A more efficient way to organize and integrate social news communities



As the number of people using social news websites has increased we've seen huge growth in the number of individual communities being used on each site. While this has been positive in almost every regard, it has also gradually led to the need for a more effective way to organise and browse through communities on each platform.

At the moment, all new communities created on Reddit are simply added to the existing mass; a collection now exceeding 850,000 and growing every day. These can be arranged in order of popularity or searched by keywords but so far that's it. There is no easy way to browse through communities by topic on site and related communities lack any real forms of integration.

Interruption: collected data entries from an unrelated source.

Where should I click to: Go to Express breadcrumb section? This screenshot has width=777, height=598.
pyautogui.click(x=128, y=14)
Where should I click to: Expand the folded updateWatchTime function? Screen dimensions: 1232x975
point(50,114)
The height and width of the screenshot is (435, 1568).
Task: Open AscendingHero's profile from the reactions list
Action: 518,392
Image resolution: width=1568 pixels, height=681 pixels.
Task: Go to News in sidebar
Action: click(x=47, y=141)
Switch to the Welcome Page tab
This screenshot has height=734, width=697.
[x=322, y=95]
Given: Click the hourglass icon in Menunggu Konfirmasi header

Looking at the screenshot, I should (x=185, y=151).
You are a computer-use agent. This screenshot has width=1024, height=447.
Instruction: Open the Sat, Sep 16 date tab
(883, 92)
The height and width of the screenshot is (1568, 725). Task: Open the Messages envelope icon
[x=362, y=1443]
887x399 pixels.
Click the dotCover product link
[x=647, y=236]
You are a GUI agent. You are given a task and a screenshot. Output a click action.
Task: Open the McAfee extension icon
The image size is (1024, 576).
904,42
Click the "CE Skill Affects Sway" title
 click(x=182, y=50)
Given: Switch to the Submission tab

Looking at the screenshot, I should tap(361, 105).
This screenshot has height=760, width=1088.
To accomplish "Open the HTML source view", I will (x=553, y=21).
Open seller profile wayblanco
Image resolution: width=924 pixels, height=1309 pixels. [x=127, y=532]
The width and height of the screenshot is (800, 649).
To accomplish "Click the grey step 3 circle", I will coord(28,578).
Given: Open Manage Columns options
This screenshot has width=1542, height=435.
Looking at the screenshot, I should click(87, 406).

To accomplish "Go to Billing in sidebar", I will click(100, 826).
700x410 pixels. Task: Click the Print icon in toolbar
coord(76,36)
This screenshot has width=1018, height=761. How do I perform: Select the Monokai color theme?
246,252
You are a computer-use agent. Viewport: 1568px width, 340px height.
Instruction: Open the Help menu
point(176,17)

The diagram below illustrates this method of organisation:



On a smaller scale, when there were only a few hundred to a few thousand subreddits, this method of organisation was sufficient and an advance from the limited fixed categories of previous systems such as Digg, however, as we now approach the first million its effectiveness is waning.

Users arriving at the site are now faced with an increasingly daunting mass of unorganised communities to navigate. This can make it difficult to find smaller communities and has resulted in a few dominant subreddits receiving the lion's share of the traffic while most remain largely unexplored. Additionally, the lack of integration between related communities encourages reposts as users are forced to post in large numbers of related but seperate communities to reach relevant users.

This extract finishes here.